WHAT THE TASK REQUIRES
Repeat exactly, and only, the lines below starting at the line that contains "This screenshot has height=429, width=1200." and ending at the line that contains "Given: Click the imgflip.com watermark", inclusive of both.

►

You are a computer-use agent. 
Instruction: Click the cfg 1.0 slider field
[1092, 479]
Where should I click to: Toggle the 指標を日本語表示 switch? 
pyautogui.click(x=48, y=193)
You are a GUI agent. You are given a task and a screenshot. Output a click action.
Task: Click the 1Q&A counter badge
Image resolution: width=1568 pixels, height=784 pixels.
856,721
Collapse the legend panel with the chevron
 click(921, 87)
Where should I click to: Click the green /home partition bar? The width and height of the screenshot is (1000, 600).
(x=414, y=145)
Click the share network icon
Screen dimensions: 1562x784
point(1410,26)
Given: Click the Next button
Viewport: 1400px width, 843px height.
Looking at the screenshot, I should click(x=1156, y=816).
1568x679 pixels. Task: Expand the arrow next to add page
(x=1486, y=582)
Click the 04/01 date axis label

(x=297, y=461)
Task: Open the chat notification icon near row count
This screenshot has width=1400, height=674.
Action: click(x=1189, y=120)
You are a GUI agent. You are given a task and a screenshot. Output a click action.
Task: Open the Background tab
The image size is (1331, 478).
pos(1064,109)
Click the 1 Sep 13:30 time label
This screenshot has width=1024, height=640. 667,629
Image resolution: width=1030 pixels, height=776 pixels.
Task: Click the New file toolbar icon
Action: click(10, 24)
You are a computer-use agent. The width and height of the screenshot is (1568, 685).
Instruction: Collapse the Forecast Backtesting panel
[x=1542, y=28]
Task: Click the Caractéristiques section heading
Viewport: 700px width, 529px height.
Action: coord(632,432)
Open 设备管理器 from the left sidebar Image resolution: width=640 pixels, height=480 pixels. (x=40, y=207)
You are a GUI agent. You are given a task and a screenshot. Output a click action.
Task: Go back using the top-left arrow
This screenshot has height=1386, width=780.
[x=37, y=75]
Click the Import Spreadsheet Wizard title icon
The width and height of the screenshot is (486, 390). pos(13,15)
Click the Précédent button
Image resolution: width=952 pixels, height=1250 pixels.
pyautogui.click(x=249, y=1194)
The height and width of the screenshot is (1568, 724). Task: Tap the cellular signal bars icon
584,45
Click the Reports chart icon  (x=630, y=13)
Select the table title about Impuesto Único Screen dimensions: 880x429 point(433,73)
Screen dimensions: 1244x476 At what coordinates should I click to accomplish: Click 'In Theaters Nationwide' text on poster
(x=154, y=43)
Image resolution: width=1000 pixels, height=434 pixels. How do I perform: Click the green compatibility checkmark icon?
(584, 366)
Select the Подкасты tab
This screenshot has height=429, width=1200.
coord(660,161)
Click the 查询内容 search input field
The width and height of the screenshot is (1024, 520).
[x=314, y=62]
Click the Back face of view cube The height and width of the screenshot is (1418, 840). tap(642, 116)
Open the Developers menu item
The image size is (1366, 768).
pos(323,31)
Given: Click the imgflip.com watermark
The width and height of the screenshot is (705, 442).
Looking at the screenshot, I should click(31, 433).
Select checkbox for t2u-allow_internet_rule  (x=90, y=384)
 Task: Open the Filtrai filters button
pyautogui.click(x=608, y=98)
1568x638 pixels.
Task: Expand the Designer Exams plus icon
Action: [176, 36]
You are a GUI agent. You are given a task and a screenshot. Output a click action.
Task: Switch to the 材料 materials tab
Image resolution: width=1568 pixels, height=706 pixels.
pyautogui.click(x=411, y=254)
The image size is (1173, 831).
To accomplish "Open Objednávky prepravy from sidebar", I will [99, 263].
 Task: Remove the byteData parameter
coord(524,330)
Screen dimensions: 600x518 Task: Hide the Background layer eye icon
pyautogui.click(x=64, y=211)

◄

SOLUTION BELOW
This screenshot has height=429, width=1200.
coord(660,161)
Click the 查询内容 search input field
The width and height of the screenshot is (1024, 520).
[x=314, y=62]
Click the Back face of view cube The height and width of the screenshot is (1418, 840). tap(642, 116)
Open the Developers menu item
The image size is (1366, 768).
pos(323,31)
Given: Click the imgflip.com watermark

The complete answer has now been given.